Monday, 20 October 2008

Magik in Pittance

My first entrepreneurial slant, developed when I was 14 years old, was fueled by my thirst for comics.

I had sort of a Comics Club going at the college I was studying in, charging some nominal fee to finance the monthly subscription of several titles, namely Uncanny X-Men and some others.

Comics were relatively cheap back then – a bumper issue would set you back RM4.50 to RM6 at most – and they were delivered to the College office so they were pretty secure.

And as chief entrepreneur, I get the first read.

Alas, the same idea also dealt me with the loss of a major portion of those very comics from friends who – on hindsight – couldn’t care less about collections and being able to re-read the issues again and again.

(Incidentally, my better half is also always chiding me about reading again and again my collections of comics dating back to god-how-many years! She would ask how many times I needed to read the same thing. Sigh… )

Amongst the comics I lost were issues 186 to 188 of the Uncanny X-Men featuring the team against an alien breed called the dire wraiths (a spin off from another title : Rom The Spaceknight, which I didn’t read).

Chris Claremont's Lifedeath
The story arc started with “Lifedeath” ; a love-hate story involving Storm, of the X-Men, and Forge – the inventor who created the weapon which stole her mutant powers.

It was also the same weapon that saw the dire wraiths making an assault against Forge’s building in a bid to destroy not only the gun but its inventor along with it, and soon the battle is joined by members of the X-Men, namely Rogue, Colossus and, later, his younger sister, Illyana aka Magik.

The ending of the X-Men versus dire wraiths battle was a cliffhanger in another adversary being introduced who would only emerged again in later issues, a seemingly favored tact of writer Chris Claremont which I highly detest.

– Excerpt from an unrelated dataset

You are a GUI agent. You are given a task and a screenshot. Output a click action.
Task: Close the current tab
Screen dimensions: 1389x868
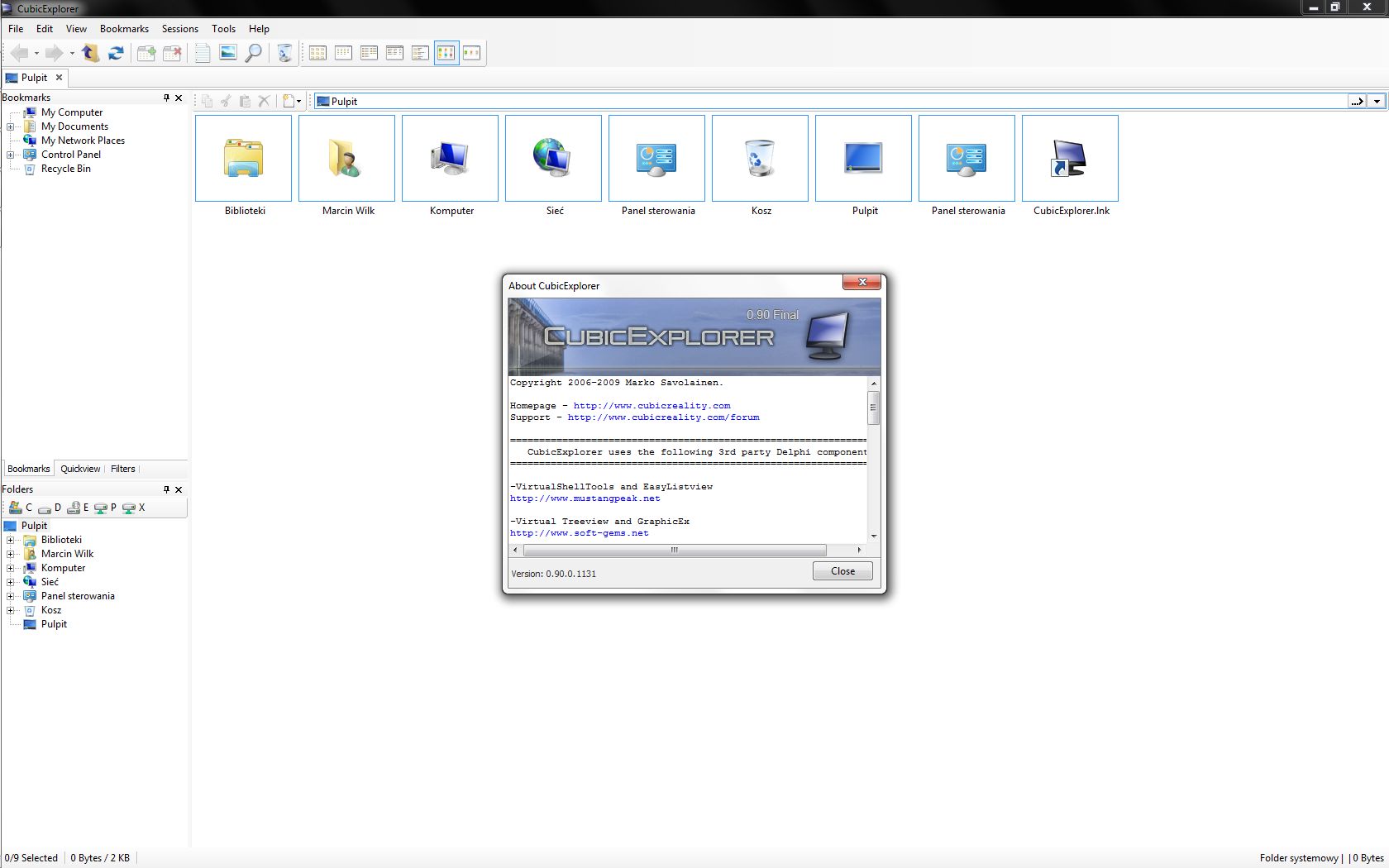(173, 53)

Claremont however makes this (admittedly small) flaw with huge degrees of characterization, imaginative storylines and down-to-earth issues of love, death and heroics.

I was rummaging through the boxes of old comics I have not unpacked and found a single copy from the ill-conceived, but worthwhile Comics Club batch; issue 192 of the Uncanny X-Men.
Enter: Magus!
The cover was worn out; the edges frayed and torn, and when I flipped through the pages, I found the tracing with a pen of Nightcrawler in one of the panels before the heroes – this time involving Kurt (the aforementioned Nightcrawler), Colossus and Rogue – went against another alien named Magus.

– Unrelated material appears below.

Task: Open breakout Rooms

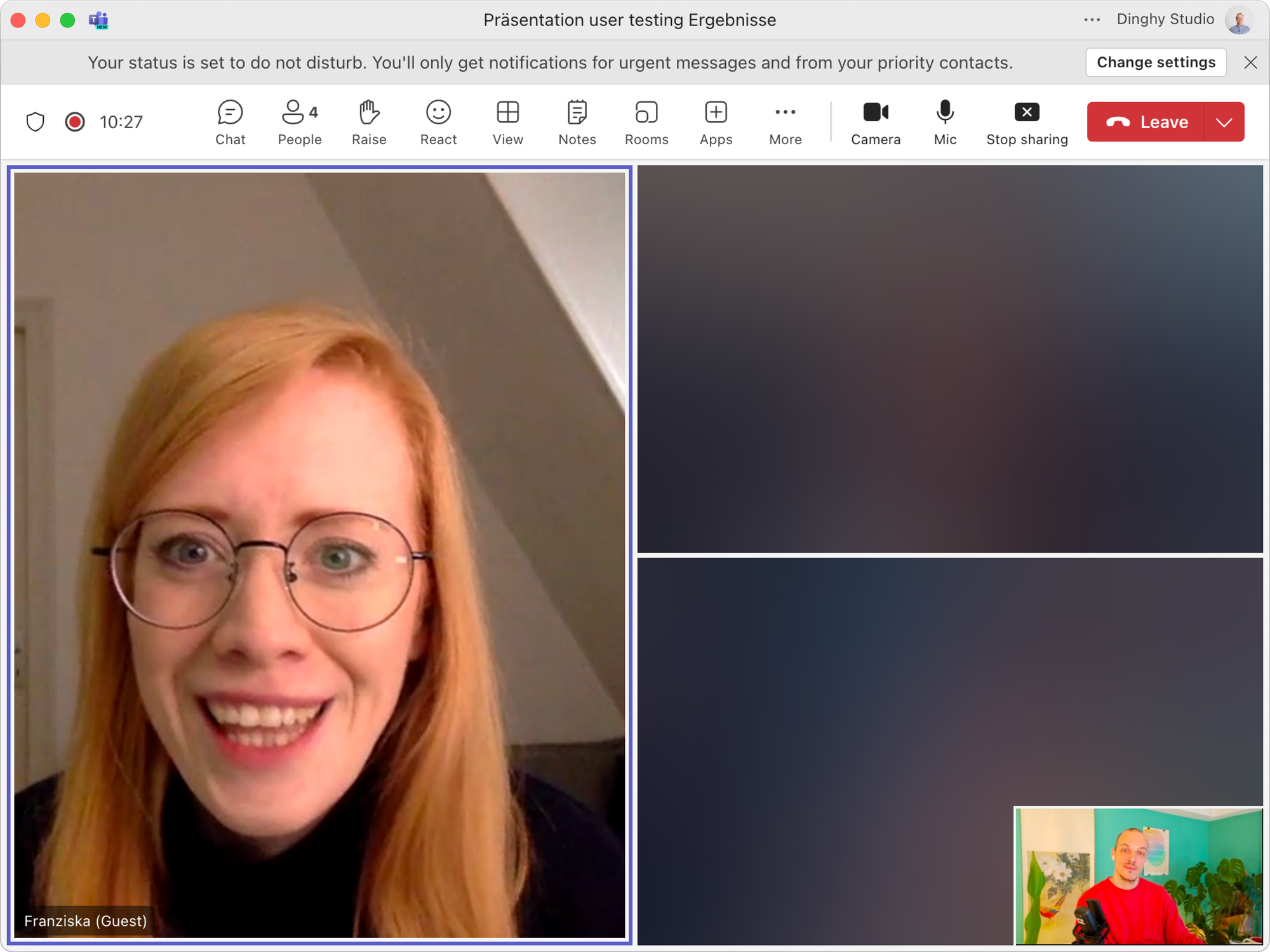Action: tap(646, 122)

This issue also ended in a cliffhanger with Professor Charles Xavier – the X-Team founder and mentor – beaten unconscious by his students and dragged away to parts unknown.

Wow... Does anyone have issue 193?

I felt sad in seeing the issue’s condition but also elated the magic that drew me to comics were still very much alive in the yellowed pages 24 year later.

Best yet, it was only RM1.90.

A price tag that gets you pretty much nothing these days.